This document describes CS-HADDOCK, a re-scoring method that uses chemical shift data quantitatively to score HADDOCK models.

CS-HADDOCK version1.0 with documentation and examples can be downloaded here.

Any support request can be directed to Dr. Dirk Stratmann dirk.stratmann...at...upmc.fr


What is CS-HADDOCK?

Nuclear Magnetic Resonance (NMR) chemical shifts (CS) are only used qualitatively in the protein-protein docking program HADDOCK via ambiguous distance restraints derived from chemical shift perturbation (CSP) data. CS-HADDOCK is a re-scoring method that uses chemical shift data quantitatively. If sufficient chemical shift data from the protein-protein complex is available, the best cluster of models ranks very often at the first position with this re-scoring method.

 

 

Figure 1: Flowchart of the CS-HADDOCK protocol

 

The CS-HADDOCK docking protocol is shown in Figure 1. First HADDOCK has to be run using the default parameters, except of a doubling of the generated structures (2000 it0, 400 it1, 400 water). It is strongly recommended to restrict the search space near to the binding site, using preferably experimental data (for example chemical shift perturbation (CSP) data) for this task. Once the active and passive residues defined from the experimental data, HADDOCK automatically generates Ambiguous Interaction Restraints (AIR) to restrict the search space. Once the HADDOCK run is finished, the final water refined structures (in the structures/it1/water subdirectory) will be re-scored with the CShaddock.py script. This python script takes the experimental chemical shifts (Exp. CS.) of the protein-protein complex and compares them to the calculated chemical shifts of each water refined structure. It uses ShiftX for the prediction of the chemical shifts.


Installation and testing

CS-HADDOCK is a command line executable without any graphical interface. It works only in Linux or Mac OS X. Its installation is straightforward:

Unpack the tar.gz archive:

     tar xvzf CShaddock_1.0.tgz

A directory "CShaddock_1.0" will be created, containing the two python scripts "CShaddock.py" and “CShaddockPlot.py” and six sub-directories:

  • data/            → the input data of the given examples
  • doc/             → the documentation of CS-HADDOCK including the present PDF
  • par/              → the parameter files of the given examples
  • run/              → the water-refined models of the complex obtained from a HADDOCK run
  • out/              → the output files of the given examples
  • shiftxSource/      → source code of ShiftX for Mac OS X users.
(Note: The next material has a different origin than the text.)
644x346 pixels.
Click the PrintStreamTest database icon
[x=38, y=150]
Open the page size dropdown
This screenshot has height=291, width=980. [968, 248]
The CShaddock.py python script requires the “numpy” library (http://numpy.scipy.org/) to be installed for python.

The CShaddockPlot.py python script requires the “matplotlib” (import pylab) library (http://matplotlib.sourceforge.net/) to be installed for python.

Beside the two python scripts the “CShaddock_1.0” directory contains also the “shiftx” executable (http://shiftx.wishartlab.com/ ) for Linux. The “shiftx” executable must be in the same directory as CShaddock.py. If you are using Mac OS X, you will have to compile ShiftX from source. The ShiftX source can be found under: http://wishartlab.com/download/shiftx/ . With permission of the authors, a copy of the ShiftX source as obtained on the 3th November 2011 is also included in the CS-HADDOCK distribution in the “shiftxSource” subdirectory.

CS-HADDOCK can be executed simply from inside the directory "CShaddock_1.0" by typing:

     python CShaddock.py parameter-file

Optionally, the scoring results can be visualized with “CShaddockPlot.py” by typing:

     python CShaddockPlot.py parameter-file

after the execution of “CShaddock.py”. It will plot the results and save the results as PDF files.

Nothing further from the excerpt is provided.